The Method of my Madness
As a college freshman (1978-1979), I recorded a statement that Martin Luther made (in Table Talk 352) on a 3 x 5 index card and taped it to the wall beside my dorm-room bed. Here is what Luther said: "A theologian is born by living, nay dying and being damned, not by thinking, reading, or speculating."
At 18, I was in earnest.
Luther's remark struck a chord with me insofar as I was tempted to pursue a seminary education or divinity degree after obtaining my baccalaureate; indeed, it helped me to resist that temptation. I knew then--or was beginning to recognize--that thinking, reading, and speculation were three things I had an aptitude for; consequently, I was not on the road to being "born" a theologian. I understood, as well, that, at 18, I had had very little experience of living, even less of dying and, of being damned, none at all (or none that I was aware of). I also appreciated the deep irony that Luther's dictum held for what is familiarly termed "theological education" in the United States and Europe: a curriculum of "thinking, reading, and speculating." In other words, an education that promised only to abort the birth of a would-be theologian. Martin Luther's table talk showed me the fork in the road.

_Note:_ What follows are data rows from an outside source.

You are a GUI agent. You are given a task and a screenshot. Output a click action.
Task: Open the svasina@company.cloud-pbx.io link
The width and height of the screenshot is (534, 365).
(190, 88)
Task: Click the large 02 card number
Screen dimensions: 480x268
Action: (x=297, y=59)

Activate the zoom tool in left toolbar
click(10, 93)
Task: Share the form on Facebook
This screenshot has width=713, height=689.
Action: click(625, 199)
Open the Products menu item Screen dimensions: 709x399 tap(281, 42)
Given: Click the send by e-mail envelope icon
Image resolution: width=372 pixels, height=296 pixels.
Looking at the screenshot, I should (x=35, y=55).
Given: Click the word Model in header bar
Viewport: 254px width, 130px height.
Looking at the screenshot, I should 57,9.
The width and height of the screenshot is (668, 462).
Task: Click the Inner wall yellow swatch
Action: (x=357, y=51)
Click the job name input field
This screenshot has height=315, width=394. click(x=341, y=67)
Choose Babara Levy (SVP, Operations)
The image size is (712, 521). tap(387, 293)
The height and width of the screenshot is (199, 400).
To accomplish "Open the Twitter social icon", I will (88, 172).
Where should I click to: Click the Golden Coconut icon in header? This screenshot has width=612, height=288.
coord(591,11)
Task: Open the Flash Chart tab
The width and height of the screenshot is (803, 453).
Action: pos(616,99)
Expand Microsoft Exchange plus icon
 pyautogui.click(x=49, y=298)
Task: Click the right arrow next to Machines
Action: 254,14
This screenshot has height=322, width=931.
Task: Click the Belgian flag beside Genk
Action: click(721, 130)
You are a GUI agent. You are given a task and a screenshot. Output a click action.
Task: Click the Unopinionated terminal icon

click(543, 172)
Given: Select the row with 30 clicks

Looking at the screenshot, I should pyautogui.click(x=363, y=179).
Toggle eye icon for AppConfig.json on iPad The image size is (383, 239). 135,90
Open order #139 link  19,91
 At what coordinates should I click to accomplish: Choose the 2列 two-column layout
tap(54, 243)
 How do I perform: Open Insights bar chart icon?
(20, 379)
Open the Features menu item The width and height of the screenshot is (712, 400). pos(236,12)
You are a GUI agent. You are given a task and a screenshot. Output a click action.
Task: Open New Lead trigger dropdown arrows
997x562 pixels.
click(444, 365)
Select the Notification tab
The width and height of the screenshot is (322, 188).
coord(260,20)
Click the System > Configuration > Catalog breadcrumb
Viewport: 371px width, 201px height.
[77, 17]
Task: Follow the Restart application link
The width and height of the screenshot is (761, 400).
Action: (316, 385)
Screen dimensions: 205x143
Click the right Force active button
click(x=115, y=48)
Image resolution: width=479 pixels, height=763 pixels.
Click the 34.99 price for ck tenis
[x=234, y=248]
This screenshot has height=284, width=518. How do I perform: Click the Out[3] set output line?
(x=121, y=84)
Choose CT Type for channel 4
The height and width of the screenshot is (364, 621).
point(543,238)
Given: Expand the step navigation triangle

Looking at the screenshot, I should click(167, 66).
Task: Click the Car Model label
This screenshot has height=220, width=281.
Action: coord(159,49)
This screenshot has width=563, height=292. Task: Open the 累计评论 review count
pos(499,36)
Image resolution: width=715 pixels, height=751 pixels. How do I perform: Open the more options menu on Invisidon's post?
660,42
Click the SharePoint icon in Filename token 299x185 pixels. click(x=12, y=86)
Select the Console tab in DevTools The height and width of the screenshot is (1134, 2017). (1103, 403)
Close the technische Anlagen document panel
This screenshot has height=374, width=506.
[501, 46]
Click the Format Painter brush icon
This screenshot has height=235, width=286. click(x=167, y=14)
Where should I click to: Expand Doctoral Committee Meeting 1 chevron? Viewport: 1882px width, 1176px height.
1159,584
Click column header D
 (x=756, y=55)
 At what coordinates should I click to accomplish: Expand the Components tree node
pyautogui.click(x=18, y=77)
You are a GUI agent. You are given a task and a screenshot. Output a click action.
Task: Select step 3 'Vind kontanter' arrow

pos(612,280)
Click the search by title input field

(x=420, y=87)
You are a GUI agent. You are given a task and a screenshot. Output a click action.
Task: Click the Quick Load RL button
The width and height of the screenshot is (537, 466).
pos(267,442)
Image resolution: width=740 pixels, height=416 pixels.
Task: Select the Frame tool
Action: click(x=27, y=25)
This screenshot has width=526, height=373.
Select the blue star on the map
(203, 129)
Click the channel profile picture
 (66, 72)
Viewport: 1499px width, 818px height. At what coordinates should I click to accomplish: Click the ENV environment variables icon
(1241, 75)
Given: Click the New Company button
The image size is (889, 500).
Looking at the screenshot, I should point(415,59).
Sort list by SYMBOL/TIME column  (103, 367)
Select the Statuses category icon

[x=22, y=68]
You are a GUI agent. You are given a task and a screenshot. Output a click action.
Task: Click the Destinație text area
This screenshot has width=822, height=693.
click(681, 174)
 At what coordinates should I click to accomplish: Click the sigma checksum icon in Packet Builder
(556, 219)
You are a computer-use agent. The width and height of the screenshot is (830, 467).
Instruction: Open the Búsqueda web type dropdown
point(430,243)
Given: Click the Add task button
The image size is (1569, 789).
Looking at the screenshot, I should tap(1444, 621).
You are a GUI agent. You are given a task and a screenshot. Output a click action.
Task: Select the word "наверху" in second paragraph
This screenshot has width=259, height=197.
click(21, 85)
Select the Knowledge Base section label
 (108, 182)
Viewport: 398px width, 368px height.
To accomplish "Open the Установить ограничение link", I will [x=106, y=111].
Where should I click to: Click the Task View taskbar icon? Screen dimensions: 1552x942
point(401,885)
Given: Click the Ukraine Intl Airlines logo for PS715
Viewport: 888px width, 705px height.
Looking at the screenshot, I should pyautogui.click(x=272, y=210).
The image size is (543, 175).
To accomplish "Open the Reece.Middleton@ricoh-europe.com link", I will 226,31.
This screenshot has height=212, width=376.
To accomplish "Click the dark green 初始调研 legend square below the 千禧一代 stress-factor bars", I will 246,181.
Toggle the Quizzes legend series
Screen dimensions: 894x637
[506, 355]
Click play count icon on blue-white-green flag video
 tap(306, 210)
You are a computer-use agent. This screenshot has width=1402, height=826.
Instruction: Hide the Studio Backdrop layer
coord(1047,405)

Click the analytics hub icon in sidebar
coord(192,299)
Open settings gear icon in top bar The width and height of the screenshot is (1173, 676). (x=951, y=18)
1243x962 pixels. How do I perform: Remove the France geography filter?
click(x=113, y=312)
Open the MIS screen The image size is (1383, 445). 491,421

After a few years of post-baccalaureate wandering in the wilderness of Wondering What Comes Next, I managed to avoid seminary by entering law school (albeit a school run by the Holy Ghost fathers of the Roman Catholic church). It was there that I began to acquire the requisite experience of living, dying, and being damned, an experience that would only intensify during the decade of legal practice to follow.
In 1995, enjoying some of the fruits of my professional labors, I found myself in Paris with a copy of Abu Hamid Muhammad al-Ghazali's Munqidh min al-Dallal (translated by W. M. Watt as The Faith and Practice of al-Ghazali). To my astonishment, I discovered in the autobiography of that late 11th/early 12th century Muslim theologian a life trajectory that anticipated Luther's later insight. Half a millennium before the German reformer, Ghazali had pursued a life of thinking, reading, and speculating in the mistaken belief that such a path would make him an "authentic" theologian--only to discover, to his sorrow, that "authentic" theology is not the product of thinking, reading, and speculating but, as Luther put it, of living, nay dying and being damned.
Now I found myself standing, once again, at a very familiar fork in the road. After several more years in the law, I returned to school: not for a theological education (I was acquiring that by more honest means), but to become an historian of religions. Such was the method of my madness.